DIRECTION -> Pull out each line of the material that contains the word "what", matching case exactly.

ENTRIES ->

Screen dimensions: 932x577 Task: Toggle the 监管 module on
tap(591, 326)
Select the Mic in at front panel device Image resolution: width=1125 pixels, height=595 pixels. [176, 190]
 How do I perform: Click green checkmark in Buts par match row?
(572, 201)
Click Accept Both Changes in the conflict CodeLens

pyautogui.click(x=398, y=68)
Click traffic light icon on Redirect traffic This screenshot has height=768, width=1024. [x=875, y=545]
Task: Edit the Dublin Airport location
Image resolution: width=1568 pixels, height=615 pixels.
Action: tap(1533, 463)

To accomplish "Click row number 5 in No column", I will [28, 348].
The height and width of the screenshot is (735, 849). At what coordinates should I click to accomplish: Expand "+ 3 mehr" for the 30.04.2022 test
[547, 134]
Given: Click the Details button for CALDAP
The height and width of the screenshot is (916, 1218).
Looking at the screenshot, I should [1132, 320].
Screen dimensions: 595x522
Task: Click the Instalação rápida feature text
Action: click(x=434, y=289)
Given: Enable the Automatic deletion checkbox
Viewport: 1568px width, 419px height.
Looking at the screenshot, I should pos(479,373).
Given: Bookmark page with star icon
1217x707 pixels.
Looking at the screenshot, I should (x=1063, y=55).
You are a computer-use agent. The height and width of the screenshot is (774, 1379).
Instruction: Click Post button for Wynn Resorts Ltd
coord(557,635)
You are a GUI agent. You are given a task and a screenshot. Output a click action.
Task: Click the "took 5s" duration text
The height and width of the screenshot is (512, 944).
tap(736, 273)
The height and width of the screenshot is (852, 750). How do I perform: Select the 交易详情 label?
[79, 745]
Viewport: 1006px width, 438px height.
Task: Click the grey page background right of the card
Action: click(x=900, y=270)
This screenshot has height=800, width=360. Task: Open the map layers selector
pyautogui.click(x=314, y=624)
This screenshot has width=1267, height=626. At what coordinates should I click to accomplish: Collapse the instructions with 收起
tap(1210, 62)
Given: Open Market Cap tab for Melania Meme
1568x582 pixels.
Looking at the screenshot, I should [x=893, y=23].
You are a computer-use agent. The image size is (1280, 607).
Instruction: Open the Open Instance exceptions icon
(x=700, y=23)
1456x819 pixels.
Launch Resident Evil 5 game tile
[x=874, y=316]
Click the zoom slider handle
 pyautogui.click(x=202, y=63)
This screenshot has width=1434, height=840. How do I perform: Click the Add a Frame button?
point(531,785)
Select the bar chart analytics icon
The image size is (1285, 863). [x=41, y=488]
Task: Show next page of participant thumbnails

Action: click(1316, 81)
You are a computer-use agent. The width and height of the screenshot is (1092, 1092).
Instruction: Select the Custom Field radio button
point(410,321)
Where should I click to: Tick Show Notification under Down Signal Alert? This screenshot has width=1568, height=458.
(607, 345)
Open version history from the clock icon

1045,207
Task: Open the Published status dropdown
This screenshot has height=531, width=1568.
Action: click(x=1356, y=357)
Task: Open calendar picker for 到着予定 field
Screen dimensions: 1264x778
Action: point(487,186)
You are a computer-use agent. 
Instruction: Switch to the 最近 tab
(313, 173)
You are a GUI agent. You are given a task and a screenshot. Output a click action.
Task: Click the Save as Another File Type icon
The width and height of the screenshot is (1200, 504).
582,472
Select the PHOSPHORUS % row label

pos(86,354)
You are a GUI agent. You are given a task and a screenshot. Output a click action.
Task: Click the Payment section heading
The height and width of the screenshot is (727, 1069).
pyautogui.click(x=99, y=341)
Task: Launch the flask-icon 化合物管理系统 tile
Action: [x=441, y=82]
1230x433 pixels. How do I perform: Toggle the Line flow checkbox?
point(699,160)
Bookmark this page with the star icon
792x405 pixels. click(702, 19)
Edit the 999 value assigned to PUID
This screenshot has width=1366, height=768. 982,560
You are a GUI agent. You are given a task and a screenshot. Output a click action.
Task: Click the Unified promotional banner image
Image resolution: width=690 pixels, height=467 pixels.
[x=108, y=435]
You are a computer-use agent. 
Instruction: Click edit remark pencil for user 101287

RESPONSE TO THE TASK ->
The height and width of the screenshot is (735, 849). At what coordinates should I click to accomplish: Expand "+ 3 mehr" for the 30.04.2022 test
This screenshot has width=1267, height=626. At what coordinates should I click to accomplish: Collapse the instructions with 收起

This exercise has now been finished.